■ **RECORDED DATA**
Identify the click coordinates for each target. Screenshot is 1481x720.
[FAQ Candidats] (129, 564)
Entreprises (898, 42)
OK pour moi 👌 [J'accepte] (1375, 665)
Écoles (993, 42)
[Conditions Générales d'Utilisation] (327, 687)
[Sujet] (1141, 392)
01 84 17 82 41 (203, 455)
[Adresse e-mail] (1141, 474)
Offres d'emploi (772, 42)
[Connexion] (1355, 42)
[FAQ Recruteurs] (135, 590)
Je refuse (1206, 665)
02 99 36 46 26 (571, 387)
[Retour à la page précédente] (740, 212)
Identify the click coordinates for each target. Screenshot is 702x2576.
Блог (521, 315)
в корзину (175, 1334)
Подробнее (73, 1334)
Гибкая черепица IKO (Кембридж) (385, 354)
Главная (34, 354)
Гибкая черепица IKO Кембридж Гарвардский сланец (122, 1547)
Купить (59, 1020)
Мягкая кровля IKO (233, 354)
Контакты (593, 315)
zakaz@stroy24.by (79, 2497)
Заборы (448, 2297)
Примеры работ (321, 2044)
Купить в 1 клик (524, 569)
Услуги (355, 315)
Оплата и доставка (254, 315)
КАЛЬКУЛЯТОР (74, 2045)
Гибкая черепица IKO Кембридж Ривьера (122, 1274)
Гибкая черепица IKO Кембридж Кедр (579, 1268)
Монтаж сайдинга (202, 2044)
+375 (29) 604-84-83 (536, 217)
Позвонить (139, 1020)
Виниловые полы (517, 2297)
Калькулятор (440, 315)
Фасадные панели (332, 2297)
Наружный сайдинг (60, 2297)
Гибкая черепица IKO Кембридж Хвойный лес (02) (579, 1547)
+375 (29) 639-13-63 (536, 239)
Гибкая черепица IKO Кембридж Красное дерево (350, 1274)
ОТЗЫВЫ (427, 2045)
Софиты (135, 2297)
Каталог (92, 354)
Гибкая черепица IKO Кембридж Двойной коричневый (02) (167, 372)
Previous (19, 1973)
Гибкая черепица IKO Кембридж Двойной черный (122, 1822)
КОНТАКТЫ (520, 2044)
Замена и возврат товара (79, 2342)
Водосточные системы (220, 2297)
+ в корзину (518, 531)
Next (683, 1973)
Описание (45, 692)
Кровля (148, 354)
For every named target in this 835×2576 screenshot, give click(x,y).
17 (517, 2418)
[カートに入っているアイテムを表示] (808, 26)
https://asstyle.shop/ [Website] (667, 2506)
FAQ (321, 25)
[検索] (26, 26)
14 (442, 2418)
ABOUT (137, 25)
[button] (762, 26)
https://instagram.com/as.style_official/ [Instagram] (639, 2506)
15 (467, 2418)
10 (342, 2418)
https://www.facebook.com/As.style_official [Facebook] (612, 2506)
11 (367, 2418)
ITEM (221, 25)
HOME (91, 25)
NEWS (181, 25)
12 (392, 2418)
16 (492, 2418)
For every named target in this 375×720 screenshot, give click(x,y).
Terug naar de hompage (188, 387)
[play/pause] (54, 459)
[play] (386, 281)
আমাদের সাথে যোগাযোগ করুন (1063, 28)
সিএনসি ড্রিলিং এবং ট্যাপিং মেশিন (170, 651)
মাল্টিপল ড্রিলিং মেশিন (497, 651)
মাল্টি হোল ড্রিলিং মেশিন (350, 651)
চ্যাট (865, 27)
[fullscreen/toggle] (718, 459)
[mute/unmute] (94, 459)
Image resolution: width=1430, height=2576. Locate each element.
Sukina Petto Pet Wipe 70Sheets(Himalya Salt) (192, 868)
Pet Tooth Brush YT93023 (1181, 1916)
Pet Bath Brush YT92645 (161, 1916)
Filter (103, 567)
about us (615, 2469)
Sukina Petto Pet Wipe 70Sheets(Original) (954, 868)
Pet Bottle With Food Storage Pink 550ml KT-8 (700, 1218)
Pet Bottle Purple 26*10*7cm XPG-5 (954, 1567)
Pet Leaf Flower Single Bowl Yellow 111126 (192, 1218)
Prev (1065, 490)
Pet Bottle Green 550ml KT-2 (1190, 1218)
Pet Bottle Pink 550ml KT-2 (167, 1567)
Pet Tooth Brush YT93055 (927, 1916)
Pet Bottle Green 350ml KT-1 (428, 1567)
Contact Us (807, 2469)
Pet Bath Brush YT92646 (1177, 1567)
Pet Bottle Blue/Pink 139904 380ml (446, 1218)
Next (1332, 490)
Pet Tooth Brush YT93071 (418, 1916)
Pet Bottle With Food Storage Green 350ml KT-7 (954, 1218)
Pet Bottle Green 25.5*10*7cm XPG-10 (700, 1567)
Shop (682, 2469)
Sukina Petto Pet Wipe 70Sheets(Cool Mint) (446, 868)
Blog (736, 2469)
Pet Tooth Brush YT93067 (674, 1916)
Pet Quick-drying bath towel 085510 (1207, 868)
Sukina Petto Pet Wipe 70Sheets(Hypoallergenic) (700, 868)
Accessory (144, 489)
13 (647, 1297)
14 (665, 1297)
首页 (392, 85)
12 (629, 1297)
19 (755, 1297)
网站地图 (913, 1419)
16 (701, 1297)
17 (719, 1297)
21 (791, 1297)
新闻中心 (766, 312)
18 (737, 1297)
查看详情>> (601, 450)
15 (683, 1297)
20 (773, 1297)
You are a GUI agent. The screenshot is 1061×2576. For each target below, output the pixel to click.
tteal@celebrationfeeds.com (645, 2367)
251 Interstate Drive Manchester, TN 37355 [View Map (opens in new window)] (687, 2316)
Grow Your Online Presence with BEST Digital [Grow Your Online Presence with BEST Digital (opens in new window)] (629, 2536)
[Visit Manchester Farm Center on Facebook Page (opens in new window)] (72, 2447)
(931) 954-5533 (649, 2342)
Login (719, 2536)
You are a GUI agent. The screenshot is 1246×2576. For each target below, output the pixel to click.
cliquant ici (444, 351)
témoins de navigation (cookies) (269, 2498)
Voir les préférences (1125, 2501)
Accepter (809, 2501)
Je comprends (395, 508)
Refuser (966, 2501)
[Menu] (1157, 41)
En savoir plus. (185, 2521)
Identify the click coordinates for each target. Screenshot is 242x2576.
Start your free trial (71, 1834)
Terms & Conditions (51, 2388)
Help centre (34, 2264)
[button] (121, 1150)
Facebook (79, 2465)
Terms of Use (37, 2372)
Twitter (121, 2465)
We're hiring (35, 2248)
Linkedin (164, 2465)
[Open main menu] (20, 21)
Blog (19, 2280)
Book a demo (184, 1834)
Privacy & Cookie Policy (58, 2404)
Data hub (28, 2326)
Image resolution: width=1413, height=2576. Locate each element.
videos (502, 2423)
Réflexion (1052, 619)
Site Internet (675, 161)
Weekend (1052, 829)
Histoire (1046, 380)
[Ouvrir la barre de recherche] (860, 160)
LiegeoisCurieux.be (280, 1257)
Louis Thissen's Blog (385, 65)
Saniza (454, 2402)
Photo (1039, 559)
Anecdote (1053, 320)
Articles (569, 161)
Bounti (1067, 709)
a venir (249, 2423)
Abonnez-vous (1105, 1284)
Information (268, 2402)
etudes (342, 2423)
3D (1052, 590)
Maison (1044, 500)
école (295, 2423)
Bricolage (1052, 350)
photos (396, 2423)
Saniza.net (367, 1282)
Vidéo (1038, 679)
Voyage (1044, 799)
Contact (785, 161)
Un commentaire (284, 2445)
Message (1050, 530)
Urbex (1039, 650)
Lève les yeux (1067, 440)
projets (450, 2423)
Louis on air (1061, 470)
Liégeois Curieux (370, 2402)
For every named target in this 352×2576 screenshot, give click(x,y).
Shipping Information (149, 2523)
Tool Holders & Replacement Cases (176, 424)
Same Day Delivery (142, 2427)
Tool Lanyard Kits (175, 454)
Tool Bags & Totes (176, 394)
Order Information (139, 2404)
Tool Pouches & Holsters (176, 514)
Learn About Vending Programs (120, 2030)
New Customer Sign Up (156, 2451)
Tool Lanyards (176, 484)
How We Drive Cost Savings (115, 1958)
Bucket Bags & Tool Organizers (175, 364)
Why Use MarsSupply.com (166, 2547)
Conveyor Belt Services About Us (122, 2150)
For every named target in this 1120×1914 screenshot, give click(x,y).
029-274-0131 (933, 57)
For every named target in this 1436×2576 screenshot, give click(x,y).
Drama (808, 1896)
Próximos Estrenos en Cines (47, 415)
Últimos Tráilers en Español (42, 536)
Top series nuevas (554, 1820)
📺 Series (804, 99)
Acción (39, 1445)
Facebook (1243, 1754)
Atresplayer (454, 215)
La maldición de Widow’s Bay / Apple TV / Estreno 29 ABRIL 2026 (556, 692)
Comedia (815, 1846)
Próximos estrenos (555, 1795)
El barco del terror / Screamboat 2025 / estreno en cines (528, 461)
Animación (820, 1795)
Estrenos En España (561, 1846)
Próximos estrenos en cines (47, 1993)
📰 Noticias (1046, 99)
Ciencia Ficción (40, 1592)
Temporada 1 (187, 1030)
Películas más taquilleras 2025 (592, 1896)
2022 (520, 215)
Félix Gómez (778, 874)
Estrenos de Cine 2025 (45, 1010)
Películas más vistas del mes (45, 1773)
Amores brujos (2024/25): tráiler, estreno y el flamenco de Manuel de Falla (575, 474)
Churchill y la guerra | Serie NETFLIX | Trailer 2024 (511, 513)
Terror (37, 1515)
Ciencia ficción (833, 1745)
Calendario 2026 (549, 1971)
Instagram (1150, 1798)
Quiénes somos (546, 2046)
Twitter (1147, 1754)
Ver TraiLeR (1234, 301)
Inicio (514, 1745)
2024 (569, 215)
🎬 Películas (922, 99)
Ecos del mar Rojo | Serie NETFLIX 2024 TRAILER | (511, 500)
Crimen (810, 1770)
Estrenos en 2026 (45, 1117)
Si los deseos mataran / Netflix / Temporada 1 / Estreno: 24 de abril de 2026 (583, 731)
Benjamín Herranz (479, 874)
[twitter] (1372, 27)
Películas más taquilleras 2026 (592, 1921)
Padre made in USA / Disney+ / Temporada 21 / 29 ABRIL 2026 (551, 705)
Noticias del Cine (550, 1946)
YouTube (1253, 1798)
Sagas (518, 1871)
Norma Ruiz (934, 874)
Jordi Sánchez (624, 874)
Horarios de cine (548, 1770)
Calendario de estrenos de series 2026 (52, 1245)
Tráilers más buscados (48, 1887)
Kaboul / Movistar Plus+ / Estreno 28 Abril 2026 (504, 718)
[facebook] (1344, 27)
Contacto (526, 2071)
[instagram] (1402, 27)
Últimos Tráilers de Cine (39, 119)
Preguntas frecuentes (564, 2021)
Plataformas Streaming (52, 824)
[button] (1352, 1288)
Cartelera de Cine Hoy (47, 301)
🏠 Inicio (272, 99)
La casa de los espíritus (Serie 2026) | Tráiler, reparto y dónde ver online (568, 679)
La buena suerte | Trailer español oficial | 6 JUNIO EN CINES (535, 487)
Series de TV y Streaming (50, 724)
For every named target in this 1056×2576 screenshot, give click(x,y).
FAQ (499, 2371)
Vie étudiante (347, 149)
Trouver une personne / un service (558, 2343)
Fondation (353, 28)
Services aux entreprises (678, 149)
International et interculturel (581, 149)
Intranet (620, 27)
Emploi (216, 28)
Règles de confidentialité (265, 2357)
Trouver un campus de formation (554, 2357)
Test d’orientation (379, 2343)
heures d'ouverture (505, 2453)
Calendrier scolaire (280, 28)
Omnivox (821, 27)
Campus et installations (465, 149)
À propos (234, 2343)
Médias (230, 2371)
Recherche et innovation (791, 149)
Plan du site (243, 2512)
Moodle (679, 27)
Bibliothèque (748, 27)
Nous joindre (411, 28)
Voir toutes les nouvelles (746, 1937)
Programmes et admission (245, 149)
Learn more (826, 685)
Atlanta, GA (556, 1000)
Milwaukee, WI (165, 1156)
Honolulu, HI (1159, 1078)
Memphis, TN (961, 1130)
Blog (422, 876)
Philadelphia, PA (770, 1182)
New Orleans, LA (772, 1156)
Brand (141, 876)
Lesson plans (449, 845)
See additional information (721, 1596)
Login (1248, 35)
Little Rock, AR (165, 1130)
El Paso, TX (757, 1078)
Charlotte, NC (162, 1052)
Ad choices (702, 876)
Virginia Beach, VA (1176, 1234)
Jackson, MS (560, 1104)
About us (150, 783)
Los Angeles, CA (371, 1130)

■ **WRITTEN REQUEST**
Turn the lines above into a JSON list of strings, one string per line, leaving out any blank lines. Begin at the line that contains "[instagram] (1402, 27)" and stop after the line that contains "Programmes et admission (245, 149)".

■ **FINISHED TASK**
[
  "[instagram] (1402, 27)",
  "Últimos Tráilers de Cine (39, 119)",
  "Preguntas frecuentes (564, 2021)",
  "Plataformas Streaming (52, 824)",
  "[button] (1352, 1288)",
  "Cartelera de Cine Hoy (47, 301)",
  "🏠 Inicio (272, 99)",
  "La casa de los espíritus (Serie 2026) | Tráiler, reparto y dónde ver online (568, 679)",
  "La buena suerte | Trailer español oficial | 6 JUNIO EN CINES (535, 487)",
  "Series de TV y Streaming (50, 724)",
  "For every named target in this 1056×2576 screenshot, give click(x,y).",
  "FAQ (499, 2371)",
  "Vie étudiante (347, 149)",
  "Trouver une personne / un service (558, 2343)",
  "Fondation (353, 28)",
  "Services aux entreprises (678, 149)",
  "International et interculturel (581, 149)",
  "Intranet (620, 27)",
  "Emploi (216, 28)",
  "Règles de confidentialité (265, 2357)",
  "Trouver un campus de formation (554, 2357)",
  "Test d’orientation (379, 2343)",
  "heures d'ouverture (505, 2453)",
  "Calendrier scolaire (280, 28)",
  "Omnivox (821, 27)",
  "Campus et installations (465, 149)",
  "À propos (234, 2343)",
  "Médias (230, 2371)",
  "Recherche et innovation (791, 149)",
  "Plan du site (243, 2512)",
  "Moodle (679, 27)",
  "Bibliothèque (748, 27)",
  "Nous joindre (411, 28)",
  "Voir toutes les nouvelles (746, 1937)",
  "Programmes et admission (245, 149)"
]